After a series of evolving pronouncements and significant posturing, lawmakers from both parties attended a pair of briefings on Thursday about the FBI's use of an informant during its investigation into connections between Russian actors and members of the Trump campaign.
Senior intelligence and law enforcement officials, including FBI Director Christopher Wray, Deputy Attorney General Rod Rosenstein and Director of National Intelligence Dan Coats attended the briefings. Two White House officials – Chief of Staff John Kelly and lawyer Emmet Flood – attended a portion of the meetings, though the White House later said, in a statement, that Kelly and Flood only made "brief remarks before the meetings started to relay the President's desire for as much openness as possible under the law." Neither Kelly nor Flood was present for the meetings themselves, according to the White House.
"They also conveyed the President's understanding of the need to protect human intelligence services and the importance of communication between the branches of government," the statement said.
The top Democrat on the House Intelligence Committee, Rep.

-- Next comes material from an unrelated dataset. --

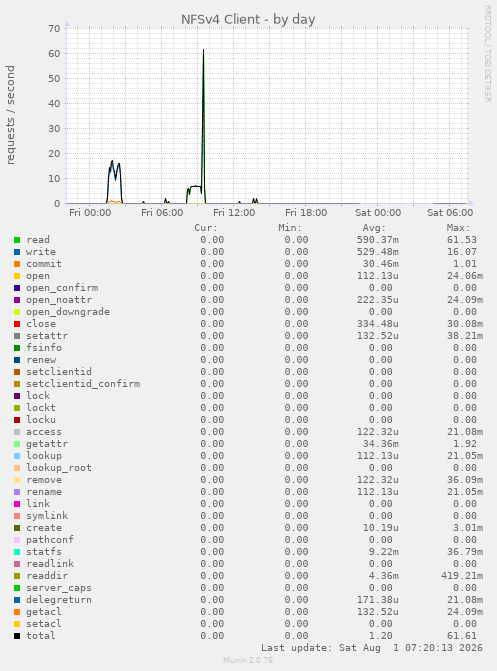Click the purple rename legend swatch
Screen dimensions: 497x671
coord(17,492)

Adam Schiff, D-Calif., attended the briefings and called Flood's presence "completely inappropriate," a sentiment he did not hide from Flood during the briefings.
"Emmet Flood's presence and statement at the outset of both meetings today was completely inappropriate," Schiff said in a statement. "Although he did not participate in the meetings which followed, as the White House's attorney handling the Special Counsel's investigation, his involvement — in any capacity — was entirely improper, and I made this clear to him."

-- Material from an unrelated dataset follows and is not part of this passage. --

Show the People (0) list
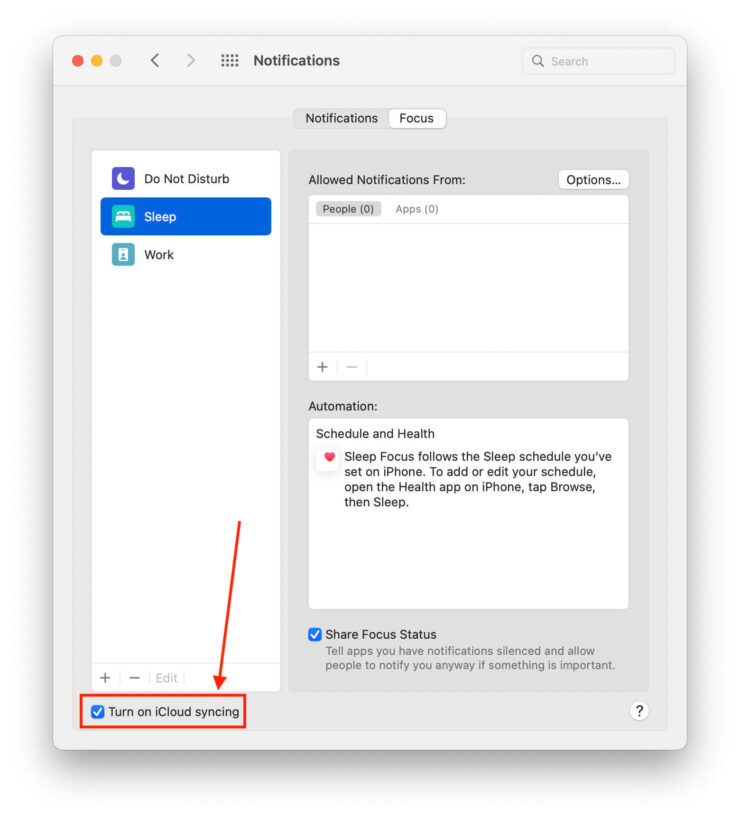The width and height of the screenshot is (740, 820). click(x=348, y=209)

Schiff also said that his presence "only underscores what Rudy Giuliani said: the President's legal team expects to use information gleaned improperly from the Justice Department or the President's allies in Congress to their legal advantage."
Warner echoed the sentiment, tweeting that "the President's Chief of Staff and his attorney in an ongoing criminal investigation into the President's campaign have no business showing up to a classified intelligence briefing."

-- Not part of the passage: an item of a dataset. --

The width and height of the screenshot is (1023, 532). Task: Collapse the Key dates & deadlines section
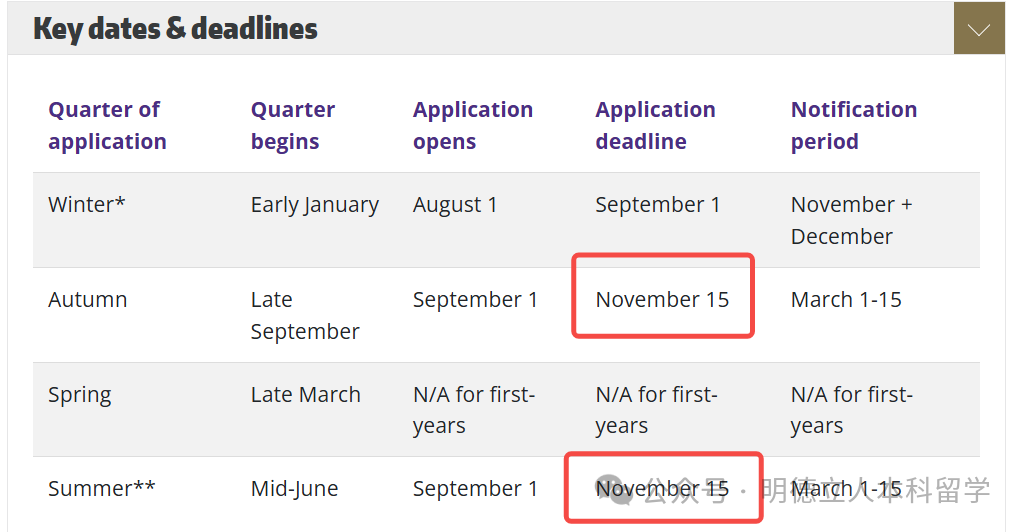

The plans for the briefings – even those that were announced publicly – changed repeatedly in the hours leading up to them, the apparent result of a behind-the-scenes, partisan tug-of-war about who should be briefed, where, and alongside whom.
In what appeared to be an extraordinary concession to House Intelligence Committee chairman Devin Nunes, R-Calif., the briefings were ultimately conducted in two rounds – one, at noon, took place at the Department of Justice and was attended by Chairman Nunes, Rep. Trey Gowdy, R-S.C., Schiff, and House Speaker Paul Ryan. A second briefing, which took place two hours later in a secure space on Capitol Hill, included the Gang of 8 – minus Speaker Ryan, who cited a scheduling conflict.
In a statement, Ryan later thanked the Justice Department for arranging the briefing but declined to elaborate, saying "I cannot and will not comment on a classified session."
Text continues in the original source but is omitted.